Sejumlah saham emiten tambang lainnya juga turut tertekan, termasuk Merdeka Copper Gold (MDKA), Adaro Andalan Indonesia (AADI), Dian Swastatika Sentosa (DSSA), United Tractors (UNTR), dan Petrindo Jaya Kreasi (CUAN). Di sisi lain, beberapa emiten Badan Usaha Milik Negara (BUMN) berhasil menahan laju penurunan IHSG lebih dalam.
Sentimen eksternal turut mempengaruhi pergerakan pasar saham Asia, terutama ketegangan yang meningkat antara China dan Jepang. Investor mencermati perkembangan ini setelah Beijing mengeluarkan peringatan kepada warganya terkait rencana perjalanan dan studi di Jepang.
Indeks Nikkei 225 Jepang turun 0,92%, sementara Topix turun 0,6%. Kospi Korea Selatan turun 0,64% dan Kosdaq turun 0,58%. Indeks Hang Seng Hong Kong berada di 26.178, lebih rendah dari penutupan sebelumnya di 26.384,28. Indeks S&P/ASX 200 Australia juga mengalami penurunan sebesar 0,76%.
Dari dalam negeri, ekonomi Indonesia di pertengahan November 2025 menghadapi anomali yang menantang logika bisnis konvensional. Stabilitas makro terlihat solid dengan penurunan utang luar negeri dan likuiditas perbankan yang melimpah.
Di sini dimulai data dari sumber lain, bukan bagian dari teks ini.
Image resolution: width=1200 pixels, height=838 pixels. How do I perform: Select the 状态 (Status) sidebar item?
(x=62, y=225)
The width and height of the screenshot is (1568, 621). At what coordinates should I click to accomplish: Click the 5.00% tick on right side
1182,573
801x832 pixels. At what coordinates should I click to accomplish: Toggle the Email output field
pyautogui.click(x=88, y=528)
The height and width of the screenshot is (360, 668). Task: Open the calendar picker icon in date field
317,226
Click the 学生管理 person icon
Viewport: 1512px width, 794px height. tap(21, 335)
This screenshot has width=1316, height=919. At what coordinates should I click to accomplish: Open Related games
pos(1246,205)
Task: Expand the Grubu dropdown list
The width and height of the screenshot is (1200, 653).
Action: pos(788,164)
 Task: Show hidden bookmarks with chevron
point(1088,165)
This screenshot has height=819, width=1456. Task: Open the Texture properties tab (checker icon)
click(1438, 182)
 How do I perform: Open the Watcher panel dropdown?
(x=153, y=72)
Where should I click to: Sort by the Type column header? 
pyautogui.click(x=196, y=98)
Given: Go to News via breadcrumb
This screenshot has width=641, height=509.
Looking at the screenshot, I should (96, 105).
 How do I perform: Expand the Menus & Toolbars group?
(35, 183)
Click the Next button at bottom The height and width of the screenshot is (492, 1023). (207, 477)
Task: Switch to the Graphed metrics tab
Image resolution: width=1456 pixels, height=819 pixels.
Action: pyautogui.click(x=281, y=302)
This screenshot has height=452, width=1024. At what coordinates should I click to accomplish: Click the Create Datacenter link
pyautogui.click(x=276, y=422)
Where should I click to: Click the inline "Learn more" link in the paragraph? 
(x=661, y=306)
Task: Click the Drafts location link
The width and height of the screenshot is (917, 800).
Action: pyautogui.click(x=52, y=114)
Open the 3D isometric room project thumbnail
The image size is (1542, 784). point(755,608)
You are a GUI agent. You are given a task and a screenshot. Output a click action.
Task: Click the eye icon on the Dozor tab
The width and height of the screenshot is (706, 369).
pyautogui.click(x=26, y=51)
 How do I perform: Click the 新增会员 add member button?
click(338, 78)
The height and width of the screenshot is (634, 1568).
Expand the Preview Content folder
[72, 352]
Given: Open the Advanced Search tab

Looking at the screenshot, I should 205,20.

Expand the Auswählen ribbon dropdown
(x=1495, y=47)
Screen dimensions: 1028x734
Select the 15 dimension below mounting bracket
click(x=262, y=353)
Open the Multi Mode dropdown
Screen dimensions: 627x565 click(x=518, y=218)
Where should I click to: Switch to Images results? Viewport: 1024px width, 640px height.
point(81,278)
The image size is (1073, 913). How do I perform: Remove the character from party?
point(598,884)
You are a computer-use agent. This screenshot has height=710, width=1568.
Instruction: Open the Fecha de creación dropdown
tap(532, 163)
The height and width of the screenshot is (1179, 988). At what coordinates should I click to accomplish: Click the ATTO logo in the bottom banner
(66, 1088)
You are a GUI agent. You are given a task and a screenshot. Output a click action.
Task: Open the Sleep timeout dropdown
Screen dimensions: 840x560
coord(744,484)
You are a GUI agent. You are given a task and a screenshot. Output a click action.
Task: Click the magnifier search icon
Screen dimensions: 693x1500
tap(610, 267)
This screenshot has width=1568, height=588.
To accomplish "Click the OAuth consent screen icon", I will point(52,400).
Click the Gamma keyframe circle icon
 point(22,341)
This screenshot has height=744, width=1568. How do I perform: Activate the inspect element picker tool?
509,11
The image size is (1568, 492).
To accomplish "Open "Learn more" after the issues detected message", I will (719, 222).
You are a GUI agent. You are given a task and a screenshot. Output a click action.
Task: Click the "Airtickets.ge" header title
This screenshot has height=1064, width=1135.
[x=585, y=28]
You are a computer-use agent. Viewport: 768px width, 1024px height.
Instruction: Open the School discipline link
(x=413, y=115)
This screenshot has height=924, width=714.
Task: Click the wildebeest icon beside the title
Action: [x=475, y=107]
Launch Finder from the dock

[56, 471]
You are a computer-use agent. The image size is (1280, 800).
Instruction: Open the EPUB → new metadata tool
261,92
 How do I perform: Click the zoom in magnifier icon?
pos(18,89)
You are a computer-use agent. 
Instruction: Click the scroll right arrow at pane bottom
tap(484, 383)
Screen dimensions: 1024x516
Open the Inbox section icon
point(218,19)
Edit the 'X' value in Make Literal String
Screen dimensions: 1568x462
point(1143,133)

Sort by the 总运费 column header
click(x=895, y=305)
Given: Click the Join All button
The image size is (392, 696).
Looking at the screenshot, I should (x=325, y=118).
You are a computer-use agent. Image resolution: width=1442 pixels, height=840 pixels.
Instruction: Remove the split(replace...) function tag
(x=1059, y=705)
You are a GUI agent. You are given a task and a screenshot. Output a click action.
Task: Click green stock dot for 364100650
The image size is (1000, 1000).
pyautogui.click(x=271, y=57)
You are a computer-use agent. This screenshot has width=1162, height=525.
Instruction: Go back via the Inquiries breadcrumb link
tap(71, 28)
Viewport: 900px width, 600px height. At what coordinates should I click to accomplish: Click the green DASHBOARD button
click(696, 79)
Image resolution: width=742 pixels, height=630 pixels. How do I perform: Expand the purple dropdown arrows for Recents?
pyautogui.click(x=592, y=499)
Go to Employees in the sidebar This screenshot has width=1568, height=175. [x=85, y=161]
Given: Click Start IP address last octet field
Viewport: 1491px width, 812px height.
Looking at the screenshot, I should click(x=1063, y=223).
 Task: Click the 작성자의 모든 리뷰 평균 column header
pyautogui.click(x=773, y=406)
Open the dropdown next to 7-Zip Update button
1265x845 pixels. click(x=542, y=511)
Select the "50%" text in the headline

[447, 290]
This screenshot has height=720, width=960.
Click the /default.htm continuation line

Namun, di level mikro dan sektor riil, terjadi perlambatan konsumsi, keengganan korporasi untuk berekspansi, dan pengetatan kebijakan fiskal pemerintah. Kondisi ini menciptakan "Paradoks Likuiditas" di mana sistem keuangan kebanjiran uang, namun gagal memacu pertumbuhan ekonomi.